How do you feel the new show compares to the Peter Jackson films?

I guess they’re all built on a footnote, is that correct?

Yeah, the source is a little thin, so they’ve fleshed it out. 

Well, it’s still really scary to me. I think orcs are the scariest thing ever. So I watch it for the orcs.

Do you enjoy being scared?

Yeah. Orcs scare me. And they’ve got to smell pretty bad I think. And you never see a she-orc. There are she-dwarves. One of them has a pretty big part in this new show. But you never see a she-orc.

Anything else you want folks to know about the tour as you’re coming through the Pacific Northwest?

I can’t think of anything.

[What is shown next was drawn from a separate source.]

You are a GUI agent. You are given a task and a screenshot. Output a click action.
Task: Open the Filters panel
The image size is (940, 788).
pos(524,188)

I think it’s going to be pretty close to Thanksgiving, isn’t it? Hugh [Hamrick—Sedaris' husband] has a brother who lives [northwest of Seattle]. I’m going to go there for Thanksgiving.

A human torso recently washed up on the beach near there.

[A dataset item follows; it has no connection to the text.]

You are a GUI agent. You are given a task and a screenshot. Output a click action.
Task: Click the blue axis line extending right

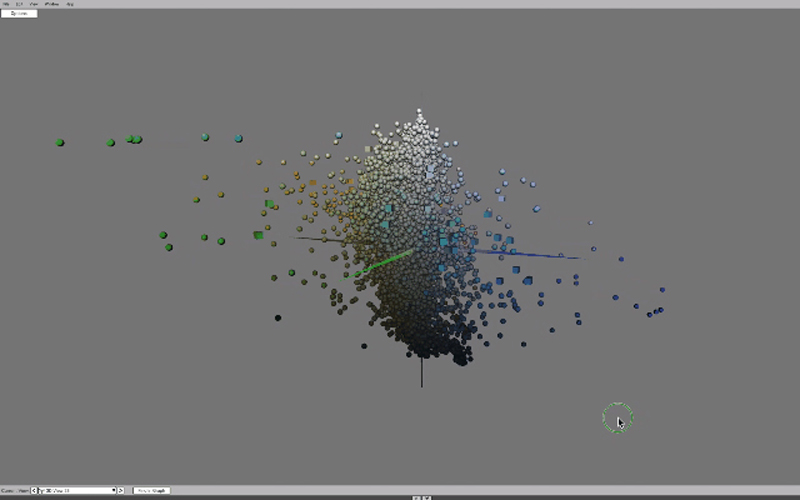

Oh really! And there’s no head? Are there arms attached?

I don’t know how intact it is.

Wow. I spend a whole lot of time in England picking up trash on the side of the road, and that’s my dream, to find a human body. Whenever I smell a dead deer or something in the woods I get so excited. Oh, it’s finally my time!

I’ve said in print before that I want to find a human body, so if I do at this point I’m going to be the number one suspect. I spent ten days at a medical examiner’s office in Phoenix and every kind of dead person came through there and it was GRUESOME. If you never saw a thing like that and you saw a torso, God, that would just fuck you up for life.

When you were at the medical examiner’s office, did you get used to it?

I never got used to it. You usually don’t smell people’s insides. Your insides have a particular smell that we’re all protected from. I don’t know that it’s an awful smell, it’s just a new smell. Well, I’m going to say it’s awful. It’s just kind of a sour smell that tells you to run, to get as far away from it as possible. And that’s like if you die and in two days they do an autopsy, not if you’ve been lying on the floor for a week. People came in disinterred, just every horrible thing. People were shot, who were hit by cars. I thought that if you committed suicide, if you put a gun to your head, you’d have a little ladylike hole there, but if it’s a rifle your head’s just gone. It was chilling.

And for a while, there was a sheriff 
 making people convicted of drunk driving witness autopsies. And they had to stop because they didn’t have enough funds to clean up all the vomit. It’s not a bad punishment. 

What inspired you to go to the medical examiner’s office?

Esquire hired me and said I could write about whatever I wanted to, and I’d always wanted to write about dead people but I knew I couldn’t get in on my own. So they called and got me in. And the article was a complete flop because I’m not a journalist. I think the worst thing for somebody in your position would be to write about somebody who’s never been written about before. Because they’re going to be all excited about it and tell all their friends about it. And I thought, well, I have to make them look good because they’re really looking forward to this.

It was a flop for that reason. And I always tell people, “Whatever you write here, rest assured, I am never going to read it.” Isn’t that such a relief? Don’t you breathe a sigh of relief when somebody tells you that?

For sure. That’s one of my great terrors. There’s one particular LGBTQ+ organization that I know I’ll hear from at length whenever I write about them.

What happened to gay people? We used to be so funny.


David Sedaris will be at Arlene Schnitzer Concert Hall on Tuesday, November 22.